Die Welt zu Gast in Indien – und Deutschland macht den Anfang. Seit Donnerstag hat die Heimat Mahatma Gandhis (1869 – 1948) den G20-Vorsitz inne und steht bis Dezember 2023 den führenden Industrie- und Schwellenländern vor.

Die indische Planung für das Vorsitz-Jahr hat es in sich: mehr als 200 internationale Treffen stehen im Terminkalender. Am Sonntagabend reist Außenministerin Annalena Baerbock (41, Grüne) nach Neu-Delhi. Dort wird sie ihren Amtskollegen Subrahmanyam Jaishankar (67) treffen.

Schon vor der Abreise lobte Baerbock die „größte Demokratie der Welt' überschwänglich“ dafür, „dass es Indien gelang, in den letzten 15 Jahren über 400 Millionen Menschen – fast so viele wie Menschen in der EU leben – aus absoluter Armut zu befreien“. Dafür, dass „Indien bereit ist, sein Gewicht global einzubringen“. Und dafür, dass es „sowohl Vorbild als auch Brückenbauer für viele Länder der Welt“ sei.
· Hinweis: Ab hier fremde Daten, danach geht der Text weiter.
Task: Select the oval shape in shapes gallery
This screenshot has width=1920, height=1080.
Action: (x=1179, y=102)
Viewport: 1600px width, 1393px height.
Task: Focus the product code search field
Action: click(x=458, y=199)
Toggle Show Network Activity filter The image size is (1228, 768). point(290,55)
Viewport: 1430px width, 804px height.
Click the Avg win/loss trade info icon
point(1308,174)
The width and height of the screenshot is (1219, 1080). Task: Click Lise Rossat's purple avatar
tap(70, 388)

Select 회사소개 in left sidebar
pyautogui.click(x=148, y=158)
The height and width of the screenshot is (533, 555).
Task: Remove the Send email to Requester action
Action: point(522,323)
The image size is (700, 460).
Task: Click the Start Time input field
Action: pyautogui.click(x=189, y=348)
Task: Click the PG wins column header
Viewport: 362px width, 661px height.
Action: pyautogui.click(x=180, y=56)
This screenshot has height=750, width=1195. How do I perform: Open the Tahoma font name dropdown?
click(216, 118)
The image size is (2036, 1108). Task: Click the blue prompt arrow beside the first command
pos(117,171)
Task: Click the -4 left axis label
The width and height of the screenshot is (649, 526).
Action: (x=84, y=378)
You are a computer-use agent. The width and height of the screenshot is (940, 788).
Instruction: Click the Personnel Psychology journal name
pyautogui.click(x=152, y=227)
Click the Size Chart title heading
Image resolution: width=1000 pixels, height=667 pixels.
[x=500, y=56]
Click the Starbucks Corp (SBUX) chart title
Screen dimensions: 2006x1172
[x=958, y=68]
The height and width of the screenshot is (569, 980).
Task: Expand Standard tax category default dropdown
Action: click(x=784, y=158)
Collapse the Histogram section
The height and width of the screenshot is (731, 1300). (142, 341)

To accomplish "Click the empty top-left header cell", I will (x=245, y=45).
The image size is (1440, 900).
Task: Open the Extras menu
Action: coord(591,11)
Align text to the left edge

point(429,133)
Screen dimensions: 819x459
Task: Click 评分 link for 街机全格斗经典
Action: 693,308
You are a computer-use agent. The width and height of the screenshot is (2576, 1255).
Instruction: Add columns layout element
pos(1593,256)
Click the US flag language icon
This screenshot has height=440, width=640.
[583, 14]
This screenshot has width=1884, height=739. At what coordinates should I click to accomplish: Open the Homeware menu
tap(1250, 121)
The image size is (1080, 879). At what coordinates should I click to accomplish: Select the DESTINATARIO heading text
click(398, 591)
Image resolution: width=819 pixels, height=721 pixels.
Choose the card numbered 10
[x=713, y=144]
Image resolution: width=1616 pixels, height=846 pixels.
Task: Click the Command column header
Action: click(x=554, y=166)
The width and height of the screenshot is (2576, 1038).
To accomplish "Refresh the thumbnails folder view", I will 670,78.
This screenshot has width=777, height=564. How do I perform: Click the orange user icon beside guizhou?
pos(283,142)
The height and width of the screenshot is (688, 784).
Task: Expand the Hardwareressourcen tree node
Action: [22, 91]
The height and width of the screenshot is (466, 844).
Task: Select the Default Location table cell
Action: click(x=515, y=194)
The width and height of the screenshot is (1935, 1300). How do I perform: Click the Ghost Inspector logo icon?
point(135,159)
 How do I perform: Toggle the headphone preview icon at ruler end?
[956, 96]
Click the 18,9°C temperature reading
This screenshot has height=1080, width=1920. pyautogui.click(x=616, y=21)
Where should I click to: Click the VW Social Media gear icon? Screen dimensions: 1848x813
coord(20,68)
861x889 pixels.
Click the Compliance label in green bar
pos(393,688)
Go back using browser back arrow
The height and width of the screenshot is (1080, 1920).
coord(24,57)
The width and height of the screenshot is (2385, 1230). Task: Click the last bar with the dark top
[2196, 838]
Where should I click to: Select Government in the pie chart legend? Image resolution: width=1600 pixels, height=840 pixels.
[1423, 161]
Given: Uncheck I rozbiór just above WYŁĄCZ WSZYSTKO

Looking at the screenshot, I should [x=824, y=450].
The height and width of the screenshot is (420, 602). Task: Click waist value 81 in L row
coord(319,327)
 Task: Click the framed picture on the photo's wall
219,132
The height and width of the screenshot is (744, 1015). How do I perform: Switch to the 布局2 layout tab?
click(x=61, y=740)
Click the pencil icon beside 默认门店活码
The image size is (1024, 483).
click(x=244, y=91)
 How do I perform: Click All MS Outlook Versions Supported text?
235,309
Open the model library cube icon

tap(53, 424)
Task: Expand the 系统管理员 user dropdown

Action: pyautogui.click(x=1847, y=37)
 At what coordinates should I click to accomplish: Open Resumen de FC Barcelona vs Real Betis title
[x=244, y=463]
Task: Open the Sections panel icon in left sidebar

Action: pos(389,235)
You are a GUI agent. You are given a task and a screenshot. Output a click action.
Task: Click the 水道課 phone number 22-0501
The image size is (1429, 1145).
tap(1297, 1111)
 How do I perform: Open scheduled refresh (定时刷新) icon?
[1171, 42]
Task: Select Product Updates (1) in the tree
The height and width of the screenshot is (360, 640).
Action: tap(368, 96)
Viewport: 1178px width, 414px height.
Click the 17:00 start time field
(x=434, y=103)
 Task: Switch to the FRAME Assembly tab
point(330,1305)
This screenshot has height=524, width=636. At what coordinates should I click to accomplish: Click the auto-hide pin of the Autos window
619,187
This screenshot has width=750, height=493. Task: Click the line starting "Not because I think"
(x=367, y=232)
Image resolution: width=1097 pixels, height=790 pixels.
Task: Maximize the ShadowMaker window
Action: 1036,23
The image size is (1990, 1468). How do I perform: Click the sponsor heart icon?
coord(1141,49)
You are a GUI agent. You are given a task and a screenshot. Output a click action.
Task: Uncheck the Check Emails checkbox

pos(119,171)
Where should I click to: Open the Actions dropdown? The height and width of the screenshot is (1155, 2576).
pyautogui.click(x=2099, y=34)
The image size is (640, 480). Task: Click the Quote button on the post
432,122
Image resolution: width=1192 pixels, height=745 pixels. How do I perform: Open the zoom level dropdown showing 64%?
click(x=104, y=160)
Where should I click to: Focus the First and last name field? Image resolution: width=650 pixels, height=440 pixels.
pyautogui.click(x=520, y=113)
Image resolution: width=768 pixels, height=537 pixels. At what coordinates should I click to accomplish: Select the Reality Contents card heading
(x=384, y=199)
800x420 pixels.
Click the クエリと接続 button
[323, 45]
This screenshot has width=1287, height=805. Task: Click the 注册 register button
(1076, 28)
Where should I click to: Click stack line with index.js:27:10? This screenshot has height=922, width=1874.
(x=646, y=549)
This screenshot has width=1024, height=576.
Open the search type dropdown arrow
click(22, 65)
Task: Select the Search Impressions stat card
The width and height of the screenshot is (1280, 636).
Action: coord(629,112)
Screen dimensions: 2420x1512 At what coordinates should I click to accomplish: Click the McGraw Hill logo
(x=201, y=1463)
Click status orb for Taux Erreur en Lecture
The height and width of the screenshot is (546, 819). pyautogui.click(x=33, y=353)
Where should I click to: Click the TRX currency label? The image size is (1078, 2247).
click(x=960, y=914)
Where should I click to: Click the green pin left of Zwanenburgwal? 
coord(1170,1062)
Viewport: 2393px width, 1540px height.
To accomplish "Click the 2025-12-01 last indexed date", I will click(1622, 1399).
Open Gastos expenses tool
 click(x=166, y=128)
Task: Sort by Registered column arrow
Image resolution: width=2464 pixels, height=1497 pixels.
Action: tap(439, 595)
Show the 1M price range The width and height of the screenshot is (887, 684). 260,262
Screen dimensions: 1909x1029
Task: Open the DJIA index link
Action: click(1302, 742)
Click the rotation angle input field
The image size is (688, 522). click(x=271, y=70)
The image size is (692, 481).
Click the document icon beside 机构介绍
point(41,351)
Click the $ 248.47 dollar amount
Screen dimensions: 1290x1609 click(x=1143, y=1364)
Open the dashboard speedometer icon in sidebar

Die eingeschränkte Meinungsfreiheit und Unterdrückung von Minderheiten in Indien sprach sie hingegen nicht an. Indien zeige, „dass gesellschaftliche Pluralität, Freiheit und Demokratie ein Motor für wirtschaftliche Entwicklung, Frieden und Stabilität“ sei, so Baerbock. Und ergänzte: „Daran gemeinsam mit der Stärkung der Menschenrechte weiterzuarbeiten, auch das ist unsere Aufgabe.“

Versöhnliche Töne, nachdem die Außenministerin noch Anfang Oktober für großen Missmut in Indien gesorgt hatte.

Grund: Auf einer Pressekonferenz mit ihrem pakistanischen Amtskollegen Bilawal Bhutto Zardari (34) in Berlin (ihren Pakistan-Besuch musste die Außenministerin im Juni aufgrund einer Corona-Infektion abbrechen) hatte Baerbock angeregt, dass die Vereinten Nationen eine friedliche Lösung des Kashmir-Konflikts unterstützen könnten.

Das Thema ist politischer Sprengstoff zwischen den Erz-Rivalen Indien und Pakistan, der Streit um die Himalaya-Region schwelt seit 1947. Entsprechend scharf war dann die Replik aus Indien. Ende Oktober versuchte Baerbock in einem Telefonat mit Jaishankar, die Wogen zu glätten.

Wie die indische Zeitung „The Hindu“ im Vorfeld des Baerbock-Besuchs nun berichtet, soll die Außenministerin auf Nachfrage zum Kashmir-Konflikt erklärt haben, es handle sich um einen „bilateralen“ Disput.

Deutsch-Indische-Treffen sind in den vergangenen Jahren sehr langsam, aber stetig ausgebaut worden: Fünf Regierungskonsultationen haben unter Ex-Kanzlerin Angela Merkel (68, CDU) stattgefunden, viermal war Merkel in Indien zu Gast.

Seit dem Überfall Russlands auf die Ukraine und dem Umdenken in der deutschen China-Politik haben sich massive Spannungsfelder zwischen Deutschland und Indien aufgetan – doch gleichzeitig ist auch der Wunsch nach Zusammenarbeit gestiegen.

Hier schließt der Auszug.